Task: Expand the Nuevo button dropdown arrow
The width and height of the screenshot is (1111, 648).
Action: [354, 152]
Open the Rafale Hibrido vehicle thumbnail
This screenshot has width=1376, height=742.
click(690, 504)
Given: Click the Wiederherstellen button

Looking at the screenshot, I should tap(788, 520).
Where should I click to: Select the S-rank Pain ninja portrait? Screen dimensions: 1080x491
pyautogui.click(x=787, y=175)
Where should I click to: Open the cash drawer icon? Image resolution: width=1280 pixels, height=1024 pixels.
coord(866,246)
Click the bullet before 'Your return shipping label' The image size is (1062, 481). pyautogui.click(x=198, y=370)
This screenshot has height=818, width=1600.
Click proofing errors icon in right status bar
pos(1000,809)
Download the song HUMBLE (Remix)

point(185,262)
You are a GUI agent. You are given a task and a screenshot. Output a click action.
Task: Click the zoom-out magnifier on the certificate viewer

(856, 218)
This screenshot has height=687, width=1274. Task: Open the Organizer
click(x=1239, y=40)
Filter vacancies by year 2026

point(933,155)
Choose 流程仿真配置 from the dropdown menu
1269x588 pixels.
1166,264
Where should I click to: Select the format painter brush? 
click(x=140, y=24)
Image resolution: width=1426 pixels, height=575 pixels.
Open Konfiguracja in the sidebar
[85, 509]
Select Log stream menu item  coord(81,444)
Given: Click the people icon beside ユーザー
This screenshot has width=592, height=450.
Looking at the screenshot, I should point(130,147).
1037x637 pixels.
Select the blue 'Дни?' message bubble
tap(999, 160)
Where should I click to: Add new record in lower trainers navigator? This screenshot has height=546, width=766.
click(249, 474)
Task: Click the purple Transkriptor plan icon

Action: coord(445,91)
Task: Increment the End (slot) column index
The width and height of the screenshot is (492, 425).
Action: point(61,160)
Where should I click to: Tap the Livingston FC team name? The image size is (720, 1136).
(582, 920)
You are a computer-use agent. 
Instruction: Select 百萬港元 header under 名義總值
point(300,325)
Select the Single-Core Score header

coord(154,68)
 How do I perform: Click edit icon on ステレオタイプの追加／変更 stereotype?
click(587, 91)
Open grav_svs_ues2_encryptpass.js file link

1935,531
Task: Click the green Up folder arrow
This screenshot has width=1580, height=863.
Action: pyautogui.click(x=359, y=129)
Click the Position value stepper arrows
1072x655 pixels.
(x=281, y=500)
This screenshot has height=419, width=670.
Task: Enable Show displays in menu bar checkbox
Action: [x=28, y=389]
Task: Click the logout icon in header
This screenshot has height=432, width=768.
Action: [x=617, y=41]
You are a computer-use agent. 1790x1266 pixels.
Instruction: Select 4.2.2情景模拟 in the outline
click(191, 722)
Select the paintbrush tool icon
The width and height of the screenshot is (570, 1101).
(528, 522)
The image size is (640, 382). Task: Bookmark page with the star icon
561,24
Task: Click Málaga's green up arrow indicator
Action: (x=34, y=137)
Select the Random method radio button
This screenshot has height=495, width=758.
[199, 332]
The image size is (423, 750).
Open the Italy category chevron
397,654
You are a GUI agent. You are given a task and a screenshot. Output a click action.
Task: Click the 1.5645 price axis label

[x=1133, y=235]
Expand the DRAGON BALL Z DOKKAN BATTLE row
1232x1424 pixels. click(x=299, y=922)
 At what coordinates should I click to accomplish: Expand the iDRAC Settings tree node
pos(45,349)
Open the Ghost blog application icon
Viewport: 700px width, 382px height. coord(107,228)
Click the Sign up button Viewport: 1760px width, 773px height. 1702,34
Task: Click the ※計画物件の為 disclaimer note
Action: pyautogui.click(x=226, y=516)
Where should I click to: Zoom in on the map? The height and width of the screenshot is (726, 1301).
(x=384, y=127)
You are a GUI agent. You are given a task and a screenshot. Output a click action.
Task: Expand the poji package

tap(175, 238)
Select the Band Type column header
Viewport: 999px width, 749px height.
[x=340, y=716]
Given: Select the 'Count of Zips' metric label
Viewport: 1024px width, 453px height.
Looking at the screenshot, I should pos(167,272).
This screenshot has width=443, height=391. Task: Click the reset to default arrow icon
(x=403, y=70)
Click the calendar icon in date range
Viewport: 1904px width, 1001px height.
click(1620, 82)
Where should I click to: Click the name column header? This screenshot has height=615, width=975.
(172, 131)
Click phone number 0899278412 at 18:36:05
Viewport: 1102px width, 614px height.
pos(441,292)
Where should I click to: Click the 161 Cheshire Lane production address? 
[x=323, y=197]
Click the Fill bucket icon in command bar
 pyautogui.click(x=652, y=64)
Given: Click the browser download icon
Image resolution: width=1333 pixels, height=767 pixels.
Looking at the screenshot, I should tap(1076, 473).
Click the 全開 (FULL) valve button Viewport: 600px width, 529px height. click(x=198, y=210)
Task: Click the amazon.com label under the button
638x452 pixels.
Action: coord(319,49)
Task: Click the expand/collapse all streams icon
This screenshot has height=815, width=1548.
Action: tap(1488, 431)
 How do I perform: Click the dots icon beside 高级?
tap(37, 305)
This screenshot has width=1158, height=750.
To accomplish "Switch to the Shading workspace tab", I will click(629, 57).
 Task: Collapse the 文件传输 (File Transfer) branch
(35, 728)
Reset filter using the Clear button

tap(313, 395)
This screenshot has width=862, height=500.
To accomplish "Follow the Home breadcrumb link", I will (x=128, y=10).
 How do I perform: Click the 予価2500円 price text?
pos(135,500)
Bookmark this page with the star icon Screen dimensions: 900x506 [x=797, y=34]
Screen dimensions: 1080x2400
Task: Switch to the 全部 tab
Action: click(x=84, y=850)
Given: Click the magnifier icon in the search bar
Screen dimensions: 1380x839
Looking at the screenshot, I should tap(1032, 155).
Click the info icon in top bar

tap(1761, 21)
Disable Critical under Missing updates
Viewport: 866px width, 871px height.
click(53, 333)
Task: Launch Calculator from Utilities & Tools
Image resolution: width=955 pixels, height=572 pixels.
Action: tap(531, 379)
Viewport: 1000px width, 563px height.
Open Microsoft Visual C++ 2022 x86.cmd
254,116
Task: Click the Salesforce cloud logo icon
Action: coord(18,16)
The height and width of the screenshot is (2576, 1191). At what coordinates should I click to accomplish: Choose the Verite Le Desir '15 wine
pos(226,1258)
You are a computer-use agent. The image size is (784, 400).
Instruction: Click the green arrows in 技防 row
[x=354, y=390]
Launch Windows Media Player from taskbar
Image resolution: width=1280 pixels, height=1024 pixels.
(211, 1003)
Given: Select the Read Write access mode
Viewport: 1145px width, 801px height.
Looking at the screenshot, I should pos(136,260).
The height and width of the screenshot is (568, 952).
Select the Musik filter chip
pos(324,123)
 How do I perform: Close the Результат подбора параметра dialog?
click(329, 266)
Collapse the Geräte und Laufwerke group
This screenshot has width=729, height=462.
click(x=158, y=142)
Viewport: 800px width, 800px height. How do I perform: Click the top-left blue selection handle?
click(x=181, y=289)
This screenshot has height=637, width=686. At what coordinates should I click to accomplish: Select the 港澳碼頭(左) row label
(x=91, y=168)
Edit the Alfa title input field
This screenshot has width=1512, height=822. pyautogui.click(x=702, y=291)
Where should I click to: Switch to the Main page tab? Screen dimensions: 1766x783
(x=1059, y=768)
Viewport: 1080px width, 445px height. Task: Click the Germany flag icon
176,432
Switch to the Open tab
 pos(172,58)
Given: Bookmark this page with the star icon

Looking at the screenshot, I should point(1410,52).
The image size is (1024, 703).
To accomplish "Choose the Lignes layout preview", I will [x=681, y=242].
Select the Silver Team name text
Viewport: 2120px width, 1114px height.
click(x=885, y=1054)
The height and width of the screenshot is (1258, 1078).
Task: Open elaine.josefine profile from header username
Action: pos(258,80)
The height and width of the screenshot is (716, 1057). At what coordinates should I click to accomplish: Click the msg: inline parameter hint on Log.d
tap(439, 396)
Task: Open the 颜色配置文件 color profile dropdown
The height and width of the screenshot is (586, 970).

==*==

| Task directions |
In the data above, find the line that contains "This screenshot has width=592, height=450." and the line that contains "Click the Position value stepper arrows". Repeat exactly those lines and every line between them, and only those.

| Expected answer |
This screenshot has width=592, height=450.
Looking at the screenshot, I should point(130,147).
1037x637 pixels.
Select the blue 'Дни?' message bubble
tap(999, 160)
Where should I click to: Add new record in lower trainers navigator? This screenshot has height=546, width=766.
click(249, 474)
Task: Click the purple Transkriptor plan icon

Action: coord(445,91)
Task: Increment the End (slot) column index
The width and height of the screenshot is (492, 425).
Action: point(61,160)
Where should I click to: Tap the Livingston FC team name? The image size is (720, 1136).
(582, 920)
You are a computer-use agent. 
Instruction: Select 百萬港元 header under 名義總值
point(300,325)
Select the Single-Core Score header

coord(154,68)
 How do I perform: Click edit icon on ステレオタイプの追加／変更 stereotype?
click(587, 91)
Open grav_svs_ues2_encryptpass.js file link

1935,531
Task: Click the green Up folder arrow
This screenshot has width=1580, height=863.
Action: pyautogui.click(x=359, y=129)
Click the Position value stepper arrows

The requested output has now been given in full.